Don't retail stores typically see reduced shipments of the older model in the few days leading up to the release? Also, given that you visit a site like Mac Rumors, I'd assume you would have an inkling of when a new version was coming so you could have kept a customer happy by saying: "Come back next week, wink wink, nudge nudge." :)

I was in an Apple Store when the announcement was made about free bumpers for the iPhone 4. Even after the announcement, the employees still had no idea (I think they found out via memo later that day). I was shocked I heard an official announcement before the employees knew. Shows how far their internal privacy goes.
 

vrDrew

macrumors 65816
Jan 31, 2010
1,376
13,412
Midlife, Midwest
I can think of very few, if any, organizations that manage security with anything like the skill that Apple does. The CIA, Mossad, MI-5 and NSA might very well be more "secretive" - but by their very definition, we are unlikely to ever know about their greatest successes or failures. And Apple's "secrecy" has a very different goal than that of any intelligence agency.

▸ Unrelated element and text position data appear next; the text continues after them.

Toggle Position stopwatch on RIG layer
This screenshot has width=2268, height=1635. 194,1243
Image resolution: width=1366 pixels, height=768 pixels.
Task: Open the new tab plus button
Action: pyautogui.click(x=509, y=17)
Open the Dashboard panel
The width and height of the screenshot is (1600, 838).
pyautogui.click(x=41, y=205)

Apple works in a very challenging environment. While its research labs and product development teams might work in an environment of blacked out conference rooms and air-tight non-disclosure contracts, it also subcontracts all of its production to companies that employ tens of thousands of low-paid workers. People for whom a couple hundred dollars in cash might represent a vast fortune.

And yet Apple has been remarkably effective at keeping its biggest breakthroughs secret, or at least "off the radar". (Fun project, do a forum search on the word "Siri", looking ONLY at posts older than six months. Where was the crowd loudly predicting this would be the "must have" feature of the next iPhone?)

This suggests, to me at least, that Apple has a very good appreciation of the role of internet sites such as this one, in its product roll-put plans. And that, at the very highest levels of the company there is a strategy in place to manage both expectations and "rumors" about upcoming products and features.

All of which suggests we ought to regard any, and all, "rumors" with the utmost skepticism. We know the next iPhone isn't going to feature time travel or levitation. But we ought to think, very hard, about all the costs and implications of all sorts of widely predicted features - from Retina displays to waterproofing - and ask ourselves the hardest question of all: Is this just Apple trying to head-fake Samsung and HTC into an expensive wild goose chase?